Intervention de Michel Delebarre

Commission des lois constitutionnelles, de législation, du suffrage universel, du Règlement et d'administration générale — Réunion du 28 octobre 2015 à 9h05
Pénaliser l'acceptation par un parti politique d'un financement par une personne morale — Examen du rapport et du texte de la commission

Photo de Michel DelebarreMichel Delebarre :

« Le Parlement est appelé à délibérer d'un ensemble de dispositions qui, à un titre ou à un autre, se présentent comme relatives aux rapports entre l'argent et la politique. [...] Or, à chaque fois, en 1988 comme en 1990 ou en 1992 - et aujourd'hui encore - le Parlement se voit contraint de légiférer en fin de session, à chaud et sous la pression des médias. »

Ces mots de notre ancien collègue Christian Bonnet, lorsqu'il rapportait la loi du 19 janvier 1995 relative au financement de la vie politique, décrivent parfaitement la situation du Parlement lors de l'examen de la loi du 11 octobre 2013 relative à la transparence de la vie publique, dont le projet a été transmis fin juin 2013 au Sénat en première lecture et adopté moins d'un mois après. Les députés avaient introduit des dispositions relatives au financement de la vie politique dans ce texte qui en était dépourvu. Le Sénat s'en saisit pour les améliorer. En séance publique, à la faveur d'un amendement, notre collègue Jean-Yves Leconte a soulevé une difficulté d'ordre constitutionnel : l'Assemblée nationale avait modifié les règles de plafonnement des dons des personnes physiques aux partis politiques. Ce plafond annuel de 7 500 euros était apprécié auparavant par parti politique, ce qui permettait à une même personne de donner cette somme la même année à plusieurs partis, y compris à des « micro-partis » qui collectaient au profit d'un seul parti. L'Assemblée nationale proposait d'apprécier dorénavant ce plafond par donateur et non par parti bénéficiaire, ce qu'approuva le Sénat. Cependant, les sanctions pénales prévues par la loi du 11 mars 1988 n'étaient plus adaptées car, lorsque ce don excédait ce plafond, était puni de 3 750 euros d'amende et d'un an d'emprisonnement autant la personne donatrice que le parti bénéficiaire. Or, le parti politique pouvait ignorer que le donateur avait effectué d'autres dons et qu'il acceptait un don au-delà du plafond légal. Cet amendement, repris en séance publique par le président Jean-Pierre Sueur, rapporteur du texte au nom de la commission des lois, reçut l'avis favorable du Gouvernement puis fut approuvé par l'Assemblée nationale.

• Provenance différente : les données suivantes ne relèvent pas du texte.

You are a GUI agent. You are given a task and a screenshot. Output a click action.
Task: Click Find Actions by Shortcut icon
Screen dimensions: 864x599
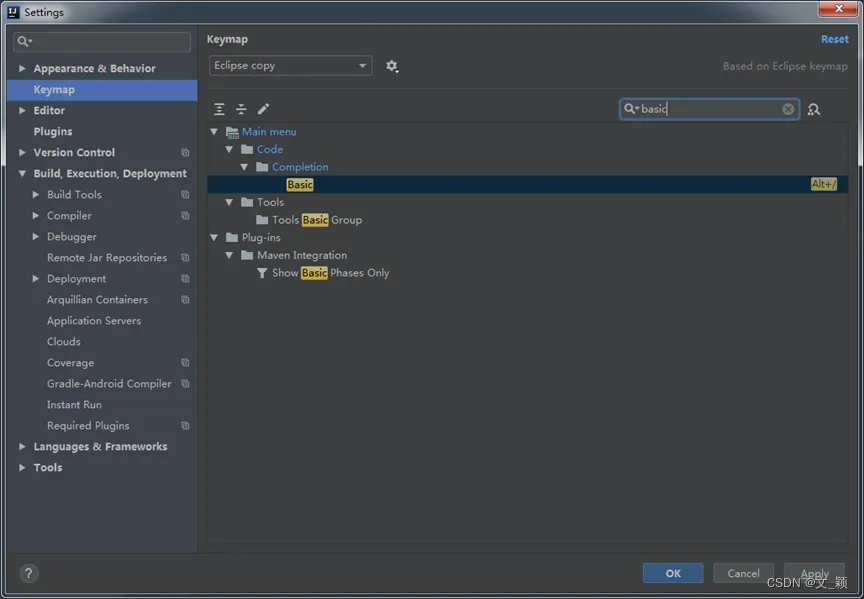(814, 109)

Par ce biais, une malfaçon législative s'était insérée au sein de l'article 11-5 de la loi du 11 mars 1988. Elle se révéla quand des juges d'instruction voulurent au printemps 2015 poursuivre un parti politique pour financement par une personne morale : le périmètre de l'infraction ne le permettait plus. La presse s'en fit l'écho. La loi pénale est d'interprétation stricte et par un raisonnement a contrario, seul le financement d'un parti politique par une personne physique au-delà du plafond légal est, en l'état nouveau du droit, sanctionné pénalement mais plus le don d'une personne morale.

Le financement d'un parti politique par une personne morale, à l'exception d'un autre parti politique, reste illicite mais ne peut plus être sanctionné pénalement pour les faits commis depuis le 13 octobre 2013. La proposition de loi de notre collègue Jean-Pierre Sueur répare cette lacune pour l'avenir - selon le principe constitutionnel de non-rétroactivité de la loi pénale plus sévère. Je vous demanderai donc d'approuver ce texte, après vous avoir soumis un amendement rédactionnel et un autre pour en assurer l'application outre-mer.